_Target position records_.
-- -- --
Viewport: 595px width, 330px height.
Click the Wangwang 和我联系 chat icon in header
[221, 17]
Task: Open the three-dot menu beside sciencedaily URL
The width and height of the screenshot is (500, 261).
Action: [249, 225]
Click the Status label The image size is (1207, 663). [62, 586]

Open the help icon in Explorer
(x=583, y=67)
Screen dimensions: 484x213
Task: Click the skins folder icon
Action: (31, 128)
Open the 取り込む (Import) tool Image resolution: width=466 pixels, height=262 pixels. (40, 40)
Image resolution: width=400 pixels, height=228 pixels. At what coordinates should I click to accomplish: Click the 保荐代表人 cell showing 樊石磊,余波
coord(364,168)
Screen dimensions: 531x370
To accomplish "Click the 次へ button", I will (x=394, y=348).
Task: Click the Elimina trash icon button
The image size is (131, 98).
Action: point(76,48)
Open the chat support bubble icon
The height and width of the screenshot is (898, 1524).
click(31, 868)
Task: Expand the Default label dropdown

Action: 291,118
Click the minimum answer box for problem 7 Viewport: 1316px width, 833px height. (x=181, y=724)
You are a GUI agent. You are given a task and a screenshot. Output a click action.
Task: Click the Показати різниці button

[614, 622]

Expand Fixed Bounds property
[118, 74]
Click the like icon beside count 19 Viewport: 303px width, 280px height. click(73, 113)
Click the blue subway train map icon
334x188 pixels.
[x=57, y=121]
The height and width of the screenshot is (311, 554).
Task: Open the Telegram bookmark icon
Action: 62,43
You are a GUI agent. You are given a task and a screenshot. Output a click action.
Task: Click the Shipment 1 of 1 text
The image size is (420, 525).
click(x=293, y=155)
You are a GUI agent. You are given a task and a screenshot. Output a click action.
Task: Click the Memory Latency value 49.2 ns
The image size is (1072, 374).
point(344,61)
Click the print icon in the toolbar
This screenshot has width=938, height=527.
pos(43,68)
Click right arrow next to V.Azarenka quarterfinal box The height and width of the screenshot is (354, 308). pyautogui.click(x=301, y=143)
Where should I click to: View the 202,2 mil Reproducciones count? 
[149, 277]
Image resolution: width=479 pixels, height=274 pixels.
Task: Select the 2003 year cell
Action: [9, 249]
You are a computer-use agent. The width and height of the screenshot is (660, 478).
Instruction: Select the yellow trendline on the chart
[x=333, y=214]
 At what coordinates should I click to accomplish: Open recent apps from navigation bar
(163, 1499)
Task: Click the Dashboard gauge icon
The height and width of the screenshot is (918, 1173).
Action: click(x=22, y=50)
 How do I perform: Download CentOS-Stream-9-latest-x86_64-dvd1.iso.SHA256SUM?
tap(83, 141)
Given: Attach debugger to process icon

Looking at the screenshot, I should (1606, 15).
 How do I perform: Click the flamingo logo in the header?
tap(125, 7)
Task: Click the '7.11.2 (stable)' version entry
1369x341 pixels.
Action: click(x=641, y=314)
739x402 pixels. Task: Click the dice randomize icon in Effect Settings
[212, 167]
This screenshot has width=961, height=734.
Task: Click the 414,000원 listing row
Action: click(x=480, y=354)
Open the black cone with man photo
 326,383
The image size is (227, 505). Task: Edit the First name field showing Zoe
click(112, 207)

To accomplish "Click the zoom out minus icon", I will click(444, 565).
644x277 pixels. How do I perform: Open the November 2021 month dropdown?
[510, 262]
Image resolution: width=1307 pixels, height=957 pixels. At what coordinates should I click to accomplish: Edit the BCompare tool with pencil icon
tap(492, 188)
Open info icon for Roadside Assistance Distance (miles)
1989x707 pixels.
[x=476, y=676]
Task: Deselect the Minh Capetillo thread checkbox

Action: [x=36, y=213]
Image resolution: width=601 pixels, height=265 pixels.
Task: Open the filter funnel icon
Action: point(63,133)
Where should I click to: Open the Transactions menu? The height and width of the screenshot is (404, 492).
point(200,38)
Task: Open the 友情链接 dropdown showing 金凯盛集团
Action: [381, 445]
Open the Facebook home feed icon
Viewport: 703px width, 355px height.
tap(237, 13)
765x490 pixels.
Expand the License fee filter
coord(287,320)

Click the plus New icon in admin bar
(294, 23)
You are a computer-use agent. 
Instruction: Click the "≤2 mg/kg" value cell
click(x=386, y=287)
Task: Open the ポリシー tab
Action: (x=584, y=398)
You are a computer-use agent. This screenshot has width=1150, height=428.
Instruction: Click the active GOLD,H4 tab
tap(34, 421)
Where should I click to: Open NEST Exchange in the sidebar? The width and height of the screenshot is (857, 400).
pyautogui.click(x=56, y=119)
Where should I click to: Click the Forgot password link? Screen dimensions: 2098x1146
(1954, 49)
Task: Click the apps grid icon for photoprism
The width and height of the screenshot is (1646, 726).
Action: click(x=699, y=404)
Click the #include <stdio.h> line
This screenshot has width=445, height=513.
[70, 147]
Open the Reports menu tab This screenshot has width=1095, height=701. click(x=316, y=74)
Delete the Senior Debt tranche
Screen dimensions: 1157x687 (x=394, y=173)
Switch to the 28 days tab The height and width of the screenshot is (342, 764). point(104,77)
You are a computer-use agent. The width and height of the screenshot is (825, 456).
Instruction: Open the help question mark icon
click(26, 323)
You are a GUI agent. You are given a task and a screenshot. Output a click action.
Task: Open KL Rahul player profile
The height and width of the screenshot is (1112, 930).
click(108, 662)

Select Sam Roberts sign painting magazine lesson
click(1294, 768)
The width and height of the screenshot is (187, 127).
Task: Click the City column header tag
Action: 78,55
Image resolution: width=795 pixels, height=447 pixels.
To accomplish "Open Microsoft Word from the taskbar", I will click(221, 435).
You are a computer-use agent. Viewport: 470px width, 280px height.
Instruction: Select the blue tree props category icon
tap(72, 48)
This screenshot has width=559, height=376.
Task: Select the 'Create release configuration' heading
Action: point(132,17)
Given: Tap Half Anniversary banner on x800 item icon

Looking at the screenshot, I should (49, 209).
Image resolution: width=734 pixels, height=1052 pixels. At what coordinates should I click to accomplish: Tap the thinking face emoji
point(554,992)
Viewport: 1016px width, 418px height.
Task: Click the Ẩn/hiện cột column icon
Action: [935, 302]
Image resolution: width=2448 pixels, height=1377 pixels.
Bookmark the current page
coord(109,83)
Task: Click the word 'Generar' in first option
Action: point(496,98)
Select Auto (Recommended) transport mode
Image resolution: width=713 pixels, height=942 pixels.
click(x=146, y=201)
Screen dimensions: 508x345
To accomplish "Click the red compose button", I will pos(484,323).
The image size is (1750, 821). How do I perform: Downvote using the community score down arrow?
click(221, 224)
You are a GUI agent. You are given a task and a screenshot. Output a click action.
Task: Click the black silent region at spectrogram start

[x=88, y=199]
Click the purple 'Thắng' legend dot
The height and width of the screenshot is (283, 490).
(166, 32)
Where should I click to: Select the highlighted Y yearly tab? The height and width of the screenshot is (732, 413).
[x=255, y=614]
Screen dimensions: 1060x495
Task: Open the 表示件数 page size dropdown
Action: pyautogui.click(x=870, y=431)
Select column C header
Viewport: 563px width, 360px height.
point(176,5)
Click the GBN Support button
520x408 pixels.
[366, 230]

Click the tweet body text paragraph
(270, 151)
-- -- --
Format every line of the listing above as a numbered list, leaving out the blank lines.

1. Viewport: 595px width, 330px height.
2. Click the Wangwang 和我联系 chat icon in header
3. [221, 17]
4. Task: Open the three-dot menu beside sciencedaily URL
5. The width and height of the screenshot is (500, 261).
6. Action: [249, 225]
7. Click the Status label The image size is (1207, 663). [62, 586]
8. Open the help icon in Explorer
9. (x=583, y=67)
10. Screen dimensions: 484x213
11. Task: Click the skins folder icon
12. Action: (31, 128)
13. Open the 取り込む (Import) tool Image resolution: width=466 pixels, height=262 pixels. (40, 40)
14. Image resolution: width=400 pixels, height=228 pixels. At what coordinates should I click to accomplish: Click the 保荐代表人 cell showing 樊石磊,余波
15. coord(364,168)
16. Screen dimensions: 531x370
17. To accomplish "Click the 次へ button", I will (x=394, y=348).
18. Task: Click the Elimina trash icon button
19. The image size is (131, 98).
20. Action: point(76,48)
21. Open the chat support bubble icon
22. The height and width of the screenshot is (898, 1524).
23. click(31, 868)
24. Task: Expand the Default label dropdown
25. Action: 291,118
26. Click the minimum answer box for problem 7 Viewport: 1316px width, 833px height. (x=181, y=724)
27. You are a GUI agent. You are given a task and a screenshot. Output a click action.
28. Task: Click the Показати різниці button
29. [614, 622]
30. Expand Fixed Bounds property
31. [118, 74]
32. Click the like icon beside count 19 Viewport: 303px width, 280px height. click(73, 113)
33. Click the blue subway train map icon
34. 334x188 pixels.
35. [x=57, y=121]
36. The height and width of the screenshot is (311, 554).
37. Task: Open the Telegram bookmark icon
38. Action: 62,43
39. You are a GUI agent. You are given a task and a screenshot. Output a click action.
40. Task: Click the Shipment 1 of 1 text
41. The image size is (420, 525).
42. click(x=293, y=155)
43. You are a GUI agent. You are given a task and a screenshot. Output a click action.
44. Task: Click the Memory Latency value 49.2 ns
45. The image size is (1072, 374).
46. point(344,61)
47. Click the print icon in the toolbar
48. This screenshot has width=938, height=527.
49. pos(43,68)
50. Click right arrow next to V.Azarenka quarterfinal box The height and width of the screenshot is (354, 308). pyautogui.click(x=301, y=143)
51. Where should I click to: View the 202,2 mil Reproducciones count? 
52. [149, 277]
53. Image resolution: width=479 pixels, height=274 pixels.
54. Task: Select the 2003 year cell
55. Action: [9, 249]
56. You are a computer-use agent. The width and height of the screenshot is (660, 478).
57. Instruction: Select the yellow trendline on the chart
58. [x=333, y=214]
59.  At what coordinates should I click to accomplish: Open recent apps from navigation bar
60. (163, 1499)
61. Task: Click the Dashboard gauge icon
62. The height and width of the screenshot is (918, 1173).
63. Action: click(x=22, y=50)
64.  How do I perform: Download CentOS-Stream-9-latest-x86_64-dvd1.iso.SHA256SUM?
65. tap(83, 141)
66. Given: Attach debugger to process icon
67. Looking at the screenshot, I should (1606, 15).
68.  How do I perform: Click the flamingo logo in the header?
69. tap(125, 7)
70. Task: Click the '7.11.2 (stable)' version entry
71. 1369x341 pixels.
72. Action: click(x=641, y=314)
73. 739x402 pixels. Task: Click the dice randomize icon in Effect Settings
74. [212, 167]
75. This screenshot has width=961, height=734.
76. Task: Click the 414,000원 listing row
77. Action: click(x=480, y=354)
78. Open the black cone with man photo
79.  326,383
80. The image size is (227, 505). Task: Edit the First name field showing Zoe
81. click(112, 207)
82. To accomplish "Click the zoom out minus icon", I will click(444, 565).
83. 644x277 pixels. How do I perform: Open the November 2021 month dropdown?
84. [510, 262]
85. Image resolution: width=1307 pixels, height=957 pixels. At what coordinates should I click to accomplish: Edit the BCompare tool with pencil icon
86. tap(492, 188)
87. Open info icon for Roadside Assistance Distance (miles)
88. 1989x707 pixels.
89. [x=476, y=676]
90. Task: Deselect the Minh Capetillo thread checkbox
91. Action: [x=36, y=213]
92. Image resolution: width=601 pixels, height=265 pixels.
93. Task: Open the filter funnel icon
94. Action: point(63,133)
95. Where should I click to: Open the Transactions menu? The height and width of the screenshot is (404, 492).
96. point(200,38)
97. Task: Open the 友情链接 dropdown showing 金凯盛集团
98. Action: [381, 445]
99. Open the Facebook home feed icon
100. Viewport: 703px width, 355px height.
101. tap(237, 13)
102. 765x490 pixels.
103. Expand the License fee filter
104. coord(287,320)
105. Click the plus New icon in admin bar
106. (294, 23)
107. You are a computer-use agent. 
108. Instruction: Click the "≤2 mg/kg" value cell
109. click(x=386, y=287)
110. Task: Open the ポリシー tab
111. Action: (x=584, y=398)
112. You are a computer-use agent. This screenshot has width=1150, height=428.
113. Instruction: Click the active GOLD,H4 tab
114. tap(34, 421)
115. Where should I click to: Open NEST Exchange in the sidebar? The width and height of the screenshot is (857, 400).
116. pyautogui.click(x=56, y=119)
117. Where should I click to: Click the Forgot password link? Screen dimensions: 2098x1146
118. (1954, 49)
119. Task: Click the apps grid icon for photoprism
120. The width and height of the screenshot is (1646, 726).
121. Action: click(x=699, y=404)
122. Click the #include <stdio.h> line
123. This screenshot has width=445, height=513.
124. [70, 147]
125. Open the Reports menu tab This screenshot has width=1095, height=701. click(x=316, y=74)
126. Delete the Senior Debt tranche
127. Screen dimensions: 1157x687 (x=394, y=173)
128. Switch to the 28 days tab The height and width of the screenshot is (342, 764). point(104,77)
129. You are a computer-use agent. The width and height of the screenshot is (825, 456).
130. Instruction: Open the help question mark icon
131. click(26, 323)
132. You are a GUI agent. You are given a task and a screenshot. Output a click action.
133. Task: Open KL Rahul player profile
134. The height and width of the screenshot is (1112, 930).
135. click(108, 662)
136. Select Sam Roberts sign painting magazine lesson
137. click(1294, 768)
138. The width and height of the screenshot is (187, 127).
139. Task: Click the City column header tag
140. Action: 78,55
141. Image resolution: width=795 pixels, height=447 pixels.
142. To accomplish "Open Microsoft Word from the taskbar", I will click(221, 435).
143. You are a computer-use agent. Viewport: 470px width, 280px height.
144. Instruction: Select the blue tree props category icon
145. tap(72, 48)
146. This screenshot has width=559, height=376.
147. Task: Select the 'Create release configuration' heading
148. Action: point(132,17)
149. Given: Tap Half Anniversary banner on x800 item icon
150. Looking at the screenshot, I should (49, 209).
151. Image resolution: width=734 pixels, height=1052 pixels. At what coordinates should I click to accomplish: Tap the thinking face emoji
152. point(554,992)
153. Viewport: 1016px width, 418px height.
154. Task: Click the Ẩn/hiện cột column icon
155. Action: [935, 302]
156. Image resolution: width=2448 pixels, height=1377 pixels.
157. Bookmark the current page
158. coord(109,83)
159. Task: Click the word 'Generar' in first option
160. Action: point(496,98)
161. Select Auto (Recommended) transport mode
162. Image resolution: width=713 pixels, height=942 pixels.
163. click(x=146, y=201)
164. Screen dimensions: 508x345
165. To accomplish "Click the red compose button", I will pos(484,323).
166. The image size is (1750, 821). How do I perform: Downvote using the community score down arrow?
167. click(221, 224)
168. You are a GUI agent. You are given a task and a screenshot. Output a click action.
169. Task: Click the black silent region at spectrogram start
170. [x=88, y=199]
171. Click the purple 'Thắng' legend dot
172. The height and width of the screenshot is (283, 490).
173. (166, 32)
174. Where should I click to: Select the highlighted Y yearly tab? The height and width of the screenshot is (732, 413).
175. [x=255, y=614]
176. Screen dimensions: 1060x495
177. Task: Open the 表示件数 page size dropdown
178. Action: pyautogui.click(x=870, y=431)
179. Select column C header
180. Viewport: 563px width, 360px height.
181. point(176,5)
182. Click the GBN Support button
183. 520x408 pixels.
184. [366, 230]
185. Click the tweet body text paragraph
186. (270, 151)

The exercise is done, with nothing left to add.